===== Given data
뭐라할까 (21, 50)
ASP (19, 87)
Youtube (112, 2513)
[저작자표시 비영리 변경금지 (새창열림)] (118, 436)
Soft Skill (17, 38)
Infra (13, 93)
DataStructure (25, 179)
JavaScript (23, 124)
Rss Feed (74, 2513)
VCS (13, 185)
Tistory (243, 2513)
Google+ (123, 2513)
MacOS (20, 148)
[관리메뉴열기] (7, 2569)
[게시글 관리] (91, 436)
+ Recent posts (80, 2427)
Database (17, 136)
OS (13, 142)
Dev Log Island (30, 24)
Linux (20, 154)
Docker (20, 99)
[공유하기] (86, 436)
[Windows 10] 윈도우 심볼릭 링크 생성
==========
Exercise goal – Could you reproduce the lines above, from the one that holds "MacOS (20, 148)" through the last, exactly as they stand?

Task output –
MacOS (20, 148)
[관리메뉴열기] (7, 2569)
[게시글 관리] (91, 436)
+ Recent posts (80, 2427)
Database (17, 136)
OS (13, 142)
Dev Log Island (30, 24)
Linux (20, 154)
Docker (20, 99)
[공유하기] (86, 436)
[Windows 10] 윈도우 심볼릭 링크 생성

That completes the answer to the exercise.